■ **Required action**: From the first line to the last, output the records exactly and drop any images.
____ Available data
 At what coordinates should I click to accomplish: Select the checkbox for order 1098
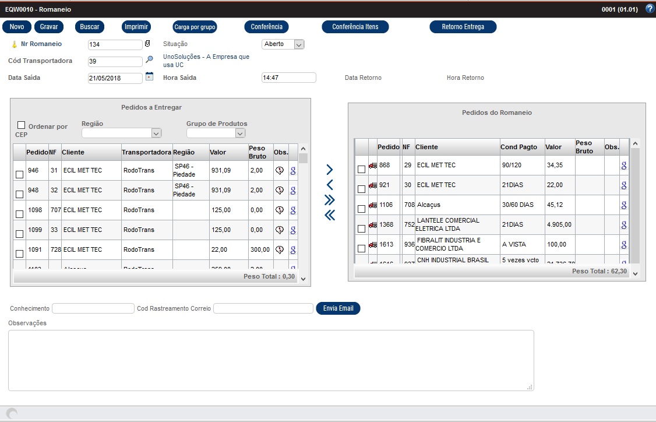[x=19, y=214]
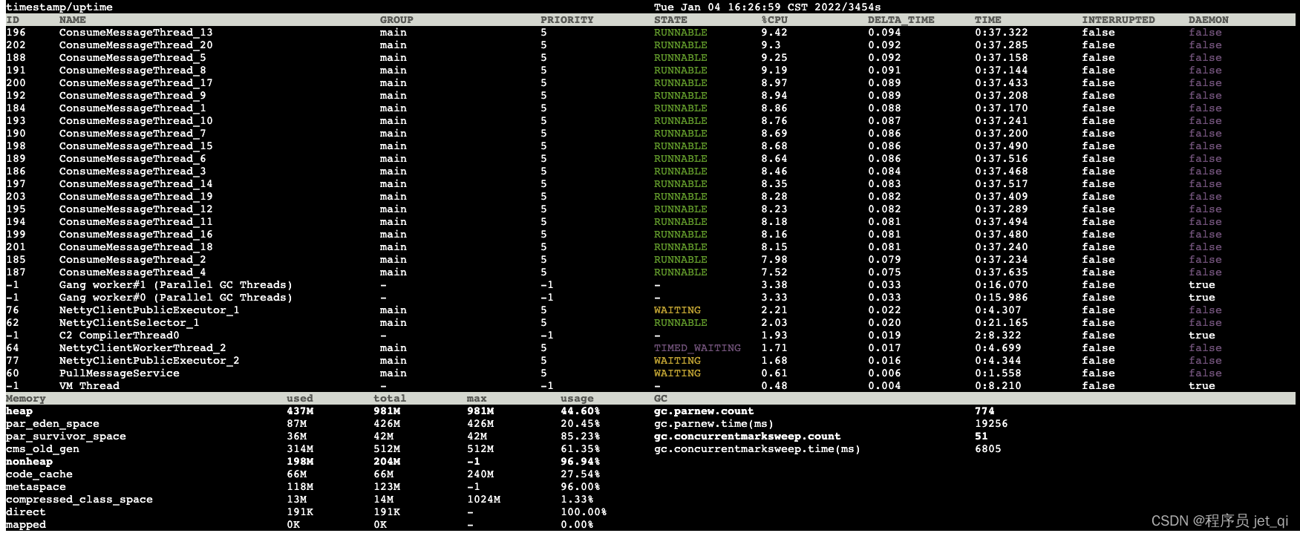Click the PullMessageService thread name

click(x=119, y=373)
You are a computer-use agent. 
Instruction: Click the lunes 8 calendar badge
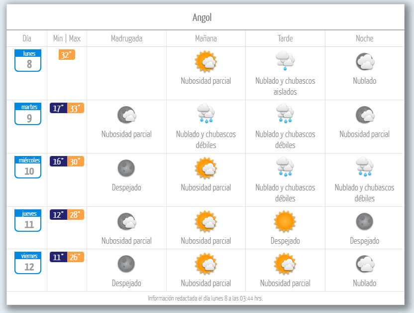coord(28,60)
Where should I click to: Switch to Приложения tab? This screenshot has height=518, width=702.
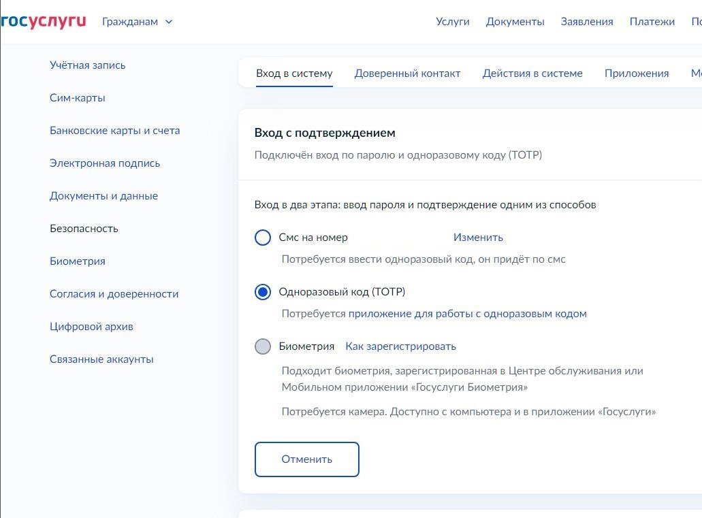tap(637, 74)
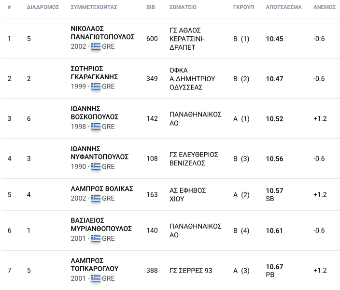Viewport: 340px width, 290px height.
Task: Sort by ΑΠΟΤΕΛΕΣΜΑ column header
Action: tap(283, 8)
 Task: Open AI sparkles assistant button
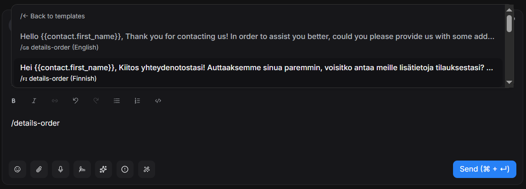(x=103, y=169)
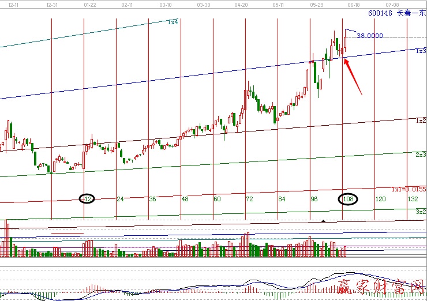This screenshot has height=301, width=427.
Task: Click the red arrow annotation
Action: (x=353, y=77)
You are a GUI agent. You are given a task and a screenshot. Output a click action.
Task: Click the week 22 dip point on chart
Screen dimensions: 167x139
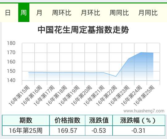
________
■ **Solved exercise**:
 At what coordinates should I click to accomplish: Select the checkbox for order 1098
[x=19, y=214]
Click the PullMessageService thread name

click(x=119, y=373)
You are a computer-use agent. 
Instruction: Click the lunes 8 calendar badge
coord(28,60)
Where should I click to: Switch to Приложения tab? This screenshot has height=518, width=702.
tap(637, 74)
Viewport: 340px width, 290px height.
Task: Sort by ΑΠΟΤΕΛΕΣΜΑ column header
Action: tap(283, 8)
 Task: Open AI sparkles assistant button
(x=103, y=169)
This screenshot has height=301, width=427.
Task: Click the red arrow annotation
Action: (x=353, y=77)
You are a GUI agent. You are given a task and a screenshot. Output a click action.
Task: Click the week 22 dip point on chart
Screen dimensions: 167x139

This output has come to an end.